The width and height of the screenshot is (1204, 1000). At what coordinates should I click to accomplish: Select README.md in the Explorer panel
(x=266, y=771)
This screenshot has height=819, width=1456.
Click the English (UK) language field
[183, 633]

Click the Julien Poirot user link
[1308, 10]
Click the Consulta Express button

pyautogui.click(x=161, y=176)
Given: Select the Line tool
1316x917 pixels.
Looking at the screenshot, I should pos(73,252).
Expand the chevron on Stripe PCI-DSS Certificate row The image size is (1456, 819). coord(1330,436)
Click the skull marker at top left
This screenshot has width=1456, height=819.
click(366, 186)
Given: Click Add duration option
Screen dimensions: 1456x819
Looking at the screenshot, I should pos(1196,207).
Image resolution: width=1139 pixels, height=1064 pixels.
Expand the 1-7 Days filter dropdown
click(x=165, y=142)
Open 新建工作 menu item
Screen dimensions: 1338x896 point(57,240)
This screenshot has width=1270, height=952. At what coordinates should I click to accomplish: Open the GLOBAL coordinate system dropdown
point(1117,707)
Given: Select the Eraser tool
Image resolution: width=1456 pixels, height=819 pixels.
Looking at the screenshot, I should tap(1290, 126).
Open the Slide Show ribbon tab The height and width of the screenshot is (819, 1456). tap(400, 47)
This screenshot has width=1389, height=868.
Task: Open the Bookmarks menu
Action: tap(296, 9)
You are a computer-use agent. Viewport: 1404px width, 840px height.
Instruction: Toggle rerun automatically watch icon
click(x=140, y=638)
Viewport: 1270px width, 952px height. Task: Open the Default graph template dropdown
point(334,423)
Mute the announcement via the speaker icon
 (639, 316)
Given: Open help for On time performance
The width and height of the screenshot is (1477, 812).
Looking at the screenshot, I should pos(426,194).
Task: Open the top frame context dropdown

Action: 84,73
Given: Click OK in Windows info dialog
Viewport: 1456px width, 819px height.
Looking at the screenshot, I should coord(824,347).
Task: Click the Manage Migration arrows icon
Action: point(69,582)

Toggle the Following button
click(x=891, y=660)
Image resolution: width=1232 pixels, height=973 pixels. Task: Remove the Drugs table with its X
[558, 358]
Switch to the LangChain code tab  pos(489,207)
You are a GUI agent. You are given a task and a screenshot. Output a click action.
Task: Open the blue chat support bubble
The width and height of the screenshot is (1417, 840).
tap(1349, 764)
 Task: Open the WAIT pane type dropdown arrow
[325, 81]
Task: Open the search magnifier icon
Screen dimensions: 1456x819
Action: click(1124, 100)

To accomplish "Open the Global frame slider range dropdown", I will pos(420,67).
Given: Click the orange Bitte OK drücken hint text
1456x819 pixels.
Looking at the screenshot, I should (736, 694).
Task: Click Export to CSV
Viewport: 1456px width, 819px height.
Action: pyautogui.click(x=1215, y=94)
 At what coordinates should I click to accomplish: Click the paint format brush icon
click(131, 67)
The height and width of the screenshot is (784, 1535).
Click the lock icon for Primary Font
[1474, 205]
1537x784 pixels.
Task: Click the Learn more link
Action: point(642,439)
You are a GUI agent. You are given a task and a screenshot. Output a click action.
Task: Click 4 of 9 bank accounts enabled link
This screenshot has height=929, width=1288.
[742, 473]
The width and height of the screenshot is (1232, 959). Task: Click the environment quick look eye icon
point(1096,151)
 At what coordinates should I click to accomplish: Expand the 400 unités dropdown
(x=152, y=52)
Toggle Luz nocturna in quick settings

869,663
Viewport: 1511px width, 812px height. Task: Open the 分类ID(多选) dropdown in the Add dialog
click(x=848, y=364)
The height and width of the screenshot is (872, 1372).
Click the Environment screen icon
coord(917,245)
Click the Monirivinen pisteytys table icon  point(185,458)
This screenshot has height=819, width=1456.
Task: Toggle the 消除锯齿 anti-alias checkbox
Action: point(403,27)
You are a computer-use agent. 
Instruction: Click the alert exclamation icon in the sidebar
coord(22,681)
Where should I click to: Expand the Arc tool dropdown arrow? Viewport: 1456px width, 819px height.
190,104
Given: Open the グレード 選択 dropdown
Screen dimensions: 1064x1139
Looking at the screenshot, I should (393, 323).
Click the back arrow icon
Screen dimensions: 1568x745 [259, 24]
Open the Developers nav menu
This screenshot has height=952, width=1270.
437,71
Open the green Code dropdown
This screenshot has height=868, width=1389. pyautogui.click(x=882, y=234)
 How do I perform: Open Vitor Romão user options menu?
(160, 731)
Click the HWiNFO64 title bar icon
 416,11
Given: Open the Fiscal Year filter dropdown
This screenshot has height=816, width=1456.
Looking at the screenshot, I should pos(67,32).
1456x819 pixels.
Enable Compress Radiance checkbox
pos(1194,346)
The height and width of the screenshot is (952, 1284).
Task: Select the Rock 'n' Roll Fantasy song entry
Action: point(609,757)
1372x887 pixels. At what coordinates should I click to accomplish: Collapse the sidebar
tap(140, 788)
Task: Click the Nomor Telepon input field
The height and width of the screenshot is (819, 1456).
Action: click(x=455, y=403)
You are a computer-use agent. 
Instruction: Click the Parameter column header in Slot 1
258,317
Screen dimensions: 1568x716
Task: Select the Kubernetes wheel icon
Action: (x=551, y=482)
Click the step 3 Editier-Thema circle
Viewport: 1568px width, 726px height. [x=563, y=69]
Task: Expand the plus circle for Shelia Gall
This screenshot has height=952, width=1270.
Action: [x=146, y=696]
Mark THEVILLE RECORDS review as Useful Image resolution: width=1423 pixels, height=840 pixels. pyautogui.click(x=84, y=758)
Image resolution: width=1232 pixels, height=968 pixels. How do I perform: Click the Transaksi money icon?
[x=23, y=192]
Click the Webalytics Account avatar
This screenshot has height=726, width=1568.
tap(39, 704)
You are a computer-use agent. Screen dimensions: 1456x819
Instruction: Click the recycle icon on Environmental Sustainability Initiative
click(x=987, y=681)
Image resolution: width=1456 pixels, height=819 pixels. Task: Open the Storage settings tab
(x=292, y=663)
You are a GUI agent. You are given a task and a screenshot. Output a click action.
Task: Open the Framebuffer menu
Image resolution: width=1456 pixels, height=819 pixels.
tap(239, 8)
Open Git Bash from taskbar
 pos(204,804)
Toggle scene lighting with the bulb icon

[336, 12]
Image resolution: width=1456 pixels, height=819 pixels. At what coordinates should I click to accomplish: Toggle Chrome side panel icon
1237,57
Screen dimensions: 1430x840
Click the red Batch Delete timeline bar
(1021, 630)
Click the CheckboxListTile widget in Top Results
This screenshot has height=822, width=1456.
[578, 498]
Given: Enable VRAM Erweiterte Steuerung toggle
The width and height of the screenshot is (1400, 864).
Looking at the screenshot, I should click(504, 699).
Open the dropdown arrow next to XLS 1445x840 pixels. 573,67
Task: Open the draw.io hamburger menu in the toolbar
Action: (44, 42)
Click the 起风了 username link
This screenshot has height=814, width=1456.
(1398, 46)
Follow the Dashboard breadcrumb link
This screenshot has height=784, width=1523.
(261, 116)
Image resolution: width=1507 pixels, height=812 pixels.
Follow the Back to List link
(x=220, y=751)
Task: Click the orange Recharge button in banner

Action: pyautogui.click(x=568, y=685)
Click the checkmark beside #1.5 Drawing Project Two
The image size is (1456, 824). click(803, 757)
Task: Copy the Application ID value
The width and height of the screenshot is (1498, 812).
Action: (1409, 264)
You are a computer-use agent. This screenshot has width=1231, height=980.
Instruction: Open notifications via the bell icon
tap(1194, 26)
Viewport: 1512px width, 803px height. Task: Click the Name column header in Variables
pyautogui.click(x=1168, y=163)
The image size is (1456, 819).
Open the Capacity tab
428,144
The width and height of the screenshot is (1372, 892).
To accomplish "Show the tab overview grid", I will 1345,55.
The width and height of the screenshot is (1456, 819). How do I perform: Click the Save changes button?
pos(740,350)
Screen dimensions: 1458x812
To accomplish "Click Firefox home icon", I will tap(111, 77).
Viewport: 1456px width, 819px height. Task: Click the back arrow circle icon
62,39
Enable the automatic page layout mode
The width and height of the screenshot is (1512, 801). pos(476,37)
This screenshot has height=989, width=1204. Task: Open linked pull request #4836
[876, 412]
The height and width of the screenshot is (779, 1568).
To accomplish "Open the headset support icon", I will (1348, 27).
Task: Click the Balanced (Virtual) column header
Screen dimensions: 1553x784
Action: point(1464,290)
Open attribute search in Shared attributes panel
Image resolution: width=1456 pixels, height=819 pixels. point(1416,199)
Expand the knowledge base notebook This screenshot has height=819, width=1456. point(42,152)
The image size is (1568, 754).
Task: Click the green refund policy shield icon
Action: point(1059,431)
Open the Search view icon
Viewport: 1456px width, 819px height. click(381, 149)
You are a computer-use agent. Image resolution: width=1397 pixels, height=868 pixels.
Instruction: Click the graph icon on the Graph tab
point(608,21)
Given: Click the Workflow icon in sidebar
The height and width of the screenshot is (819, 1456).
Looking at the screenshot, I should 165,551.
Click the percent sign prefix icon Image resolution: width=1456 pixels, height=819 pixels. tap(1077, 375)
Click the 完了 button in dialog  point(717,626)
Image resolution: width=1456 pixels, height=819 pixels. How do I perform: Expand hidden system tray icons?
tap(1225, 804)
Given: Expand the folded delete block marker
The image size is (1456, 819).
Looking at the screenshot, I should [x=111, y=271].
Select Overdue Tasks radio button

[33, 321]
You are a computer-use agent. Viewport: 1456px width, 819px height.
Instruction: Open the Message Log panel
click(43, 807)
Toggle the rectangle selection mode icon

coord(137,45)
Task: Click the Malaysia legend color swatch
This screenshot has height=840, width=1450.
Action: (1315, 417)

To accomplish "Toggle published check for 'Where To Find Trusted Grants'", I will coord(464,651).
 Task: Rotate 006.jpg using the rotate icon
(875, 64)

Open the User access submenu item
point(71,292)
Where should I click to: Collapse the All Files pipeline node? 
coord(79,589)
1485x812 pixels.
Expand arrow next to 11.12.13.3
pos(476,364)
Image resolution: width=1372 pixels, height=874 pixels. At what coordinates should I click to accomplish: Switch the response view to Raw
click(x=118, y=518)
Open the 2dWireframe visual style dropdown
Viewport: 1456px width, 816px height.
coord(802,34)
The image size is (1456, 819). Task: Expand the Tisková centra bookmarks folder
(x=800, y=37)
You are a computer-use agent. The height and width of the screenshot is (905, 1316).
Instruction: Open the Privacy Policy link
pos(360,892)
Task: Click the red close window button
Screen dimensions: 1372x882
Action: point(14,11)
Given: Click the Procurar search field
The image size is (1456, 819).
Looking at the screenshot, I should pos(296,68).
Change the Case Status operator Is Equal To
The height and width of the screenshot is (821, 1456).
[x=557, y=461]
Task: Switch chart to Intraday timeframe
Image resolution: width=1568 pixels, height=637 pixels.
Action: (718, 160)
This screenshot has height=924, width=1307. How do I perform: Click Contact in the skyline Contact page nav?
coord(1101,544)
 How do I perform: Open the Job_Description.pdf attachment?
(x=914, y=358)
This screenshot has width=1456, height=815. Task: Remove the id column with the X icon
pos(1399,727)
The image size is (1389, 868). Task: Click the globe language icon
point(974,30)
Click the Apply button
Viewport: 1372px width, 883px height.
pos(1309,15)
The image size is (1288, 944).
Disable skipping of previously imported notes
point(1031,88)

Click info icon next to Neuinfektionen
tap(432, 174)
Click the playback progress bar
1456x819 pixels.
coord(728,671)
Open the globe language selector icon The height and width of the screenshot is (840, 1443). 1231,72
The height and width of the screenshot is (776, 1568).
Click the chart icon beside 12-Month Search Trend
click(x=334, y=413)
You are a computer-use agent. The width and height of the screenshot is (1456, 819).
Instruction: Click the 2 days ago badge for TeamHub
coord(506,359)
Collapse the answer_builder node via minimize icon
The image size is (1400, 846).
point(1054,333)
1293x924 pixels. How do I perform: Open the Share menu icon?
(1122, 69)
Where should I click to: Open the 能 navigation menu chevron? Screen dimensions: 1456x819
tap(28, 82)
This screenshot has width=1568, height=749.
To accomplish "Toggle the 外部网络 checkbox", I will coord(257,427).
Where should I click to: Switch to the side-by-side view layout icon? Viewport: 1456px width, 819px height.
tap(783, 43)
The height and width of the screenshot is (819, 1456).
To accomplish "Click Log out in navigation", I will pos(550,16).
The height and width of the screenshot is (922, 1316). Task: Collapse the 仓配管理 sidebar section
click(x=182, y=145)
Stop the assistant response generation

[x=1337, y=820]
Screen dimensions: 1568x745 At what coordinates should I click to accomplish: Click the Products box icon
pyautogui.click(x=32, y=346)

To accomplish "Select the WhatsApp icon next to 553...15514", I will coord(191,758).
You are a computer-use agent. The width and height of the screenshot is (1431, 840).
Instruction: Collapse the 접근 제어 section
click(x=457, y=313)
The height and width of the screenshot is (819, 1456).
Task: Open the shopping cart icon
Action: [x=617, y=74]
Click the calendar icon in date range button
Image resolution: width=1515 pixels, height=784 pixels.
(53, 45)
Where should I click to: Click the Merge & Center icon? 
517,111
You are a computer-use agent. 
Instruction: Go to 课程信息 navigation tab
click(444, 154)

EXERCISE DIRECTIONS: Only lines containing the word "support" should be copied from the material above.

REPLY TO THE EXERCISE:
Task: Open the blue chat support bubble
To accomplish "Open the headset support icon", I will (1348, 27).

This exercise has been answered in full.